+++ RECORDS FOR THE TASK
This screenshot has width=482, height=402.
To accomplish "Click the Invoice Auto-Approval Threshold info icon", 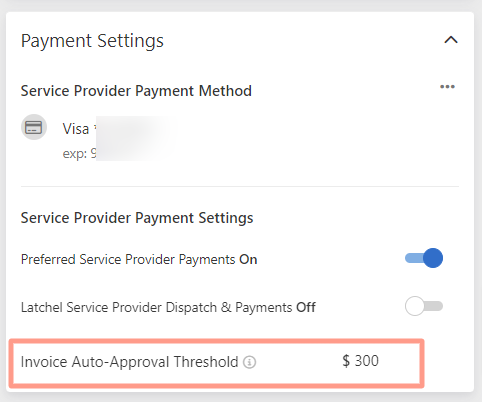I will point(249,362).
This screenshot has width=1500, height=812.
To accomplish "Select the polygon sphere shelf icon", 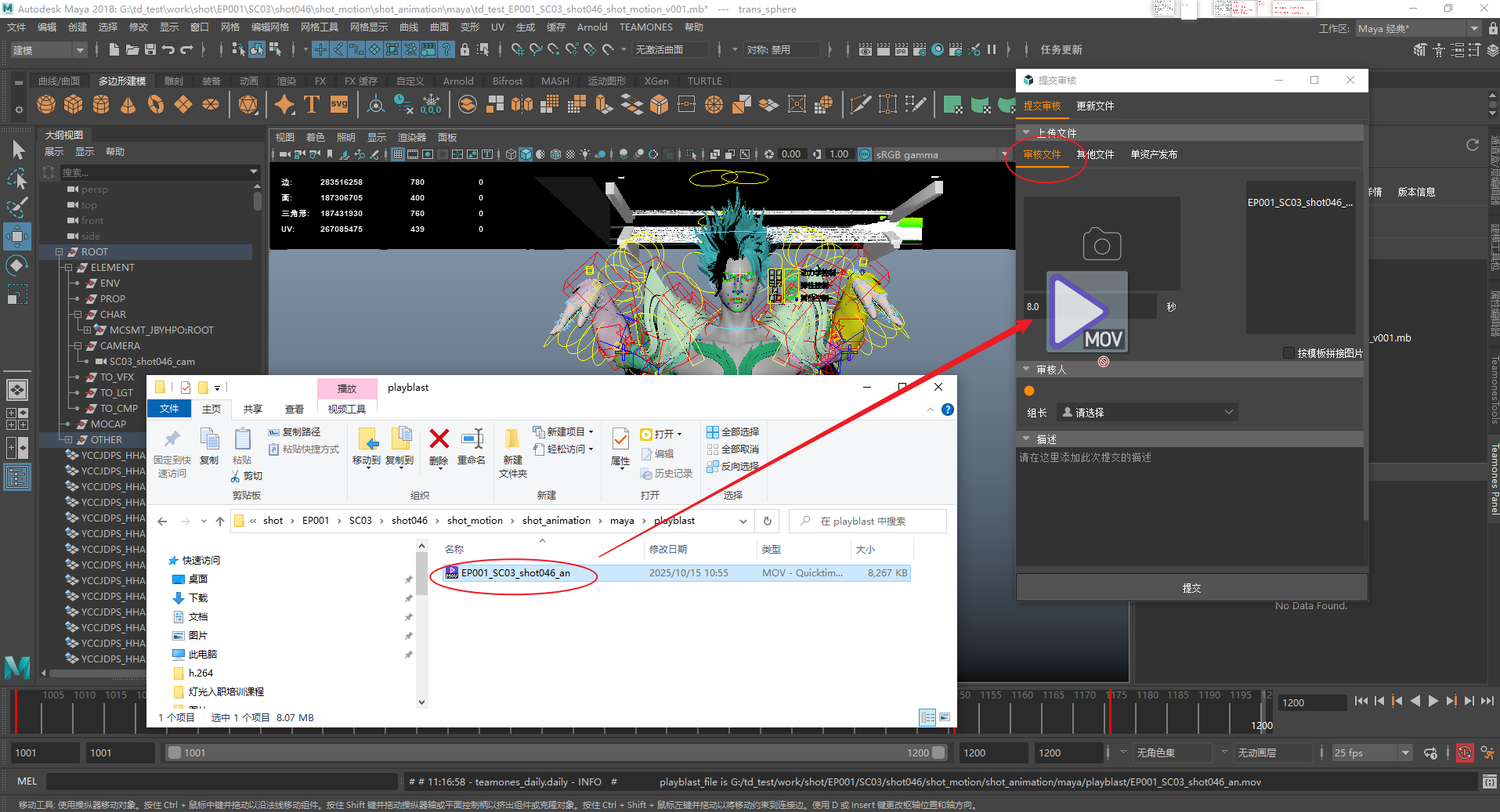I will [x=46, y=104].
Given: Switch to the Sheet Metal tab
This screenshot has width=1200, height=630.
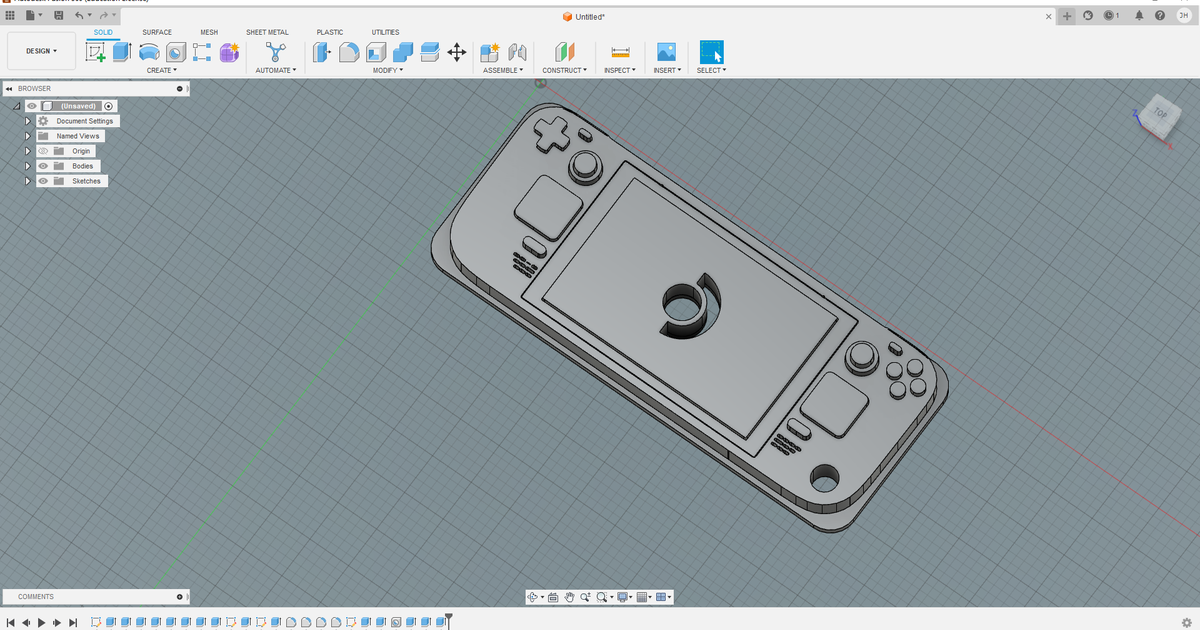Looking at the screenshot, I should click(x=267, y=31).
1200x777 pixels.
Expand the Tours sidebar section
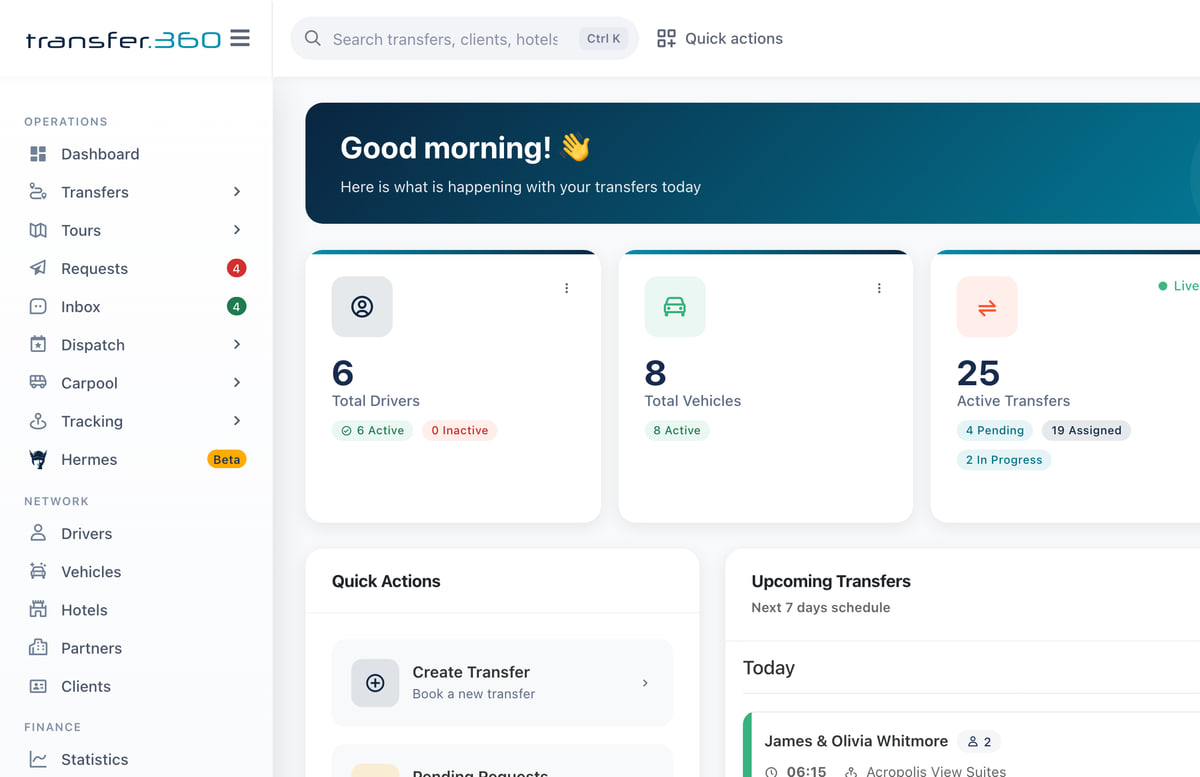(237, 230)
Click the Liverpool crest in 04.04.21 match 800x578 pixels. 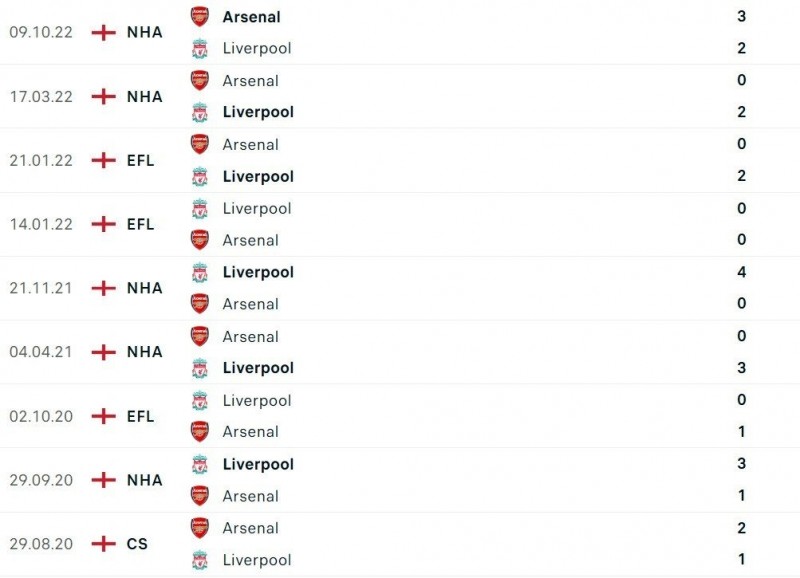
++++++
§ TASK TO CARRY OUT
Rewrite the stretch of records from the line containing "1200x777 pixels." through the end of the records, requests included, and shift every coordinate in the answers up by 73. Leave the pictures out.

§ WORKED ANSWER
1200x777 pixels.
Expand the Tours sidebar section
(310, 303)
Click the Liverpool crest in 04.04.21 match 800x578 pixels. 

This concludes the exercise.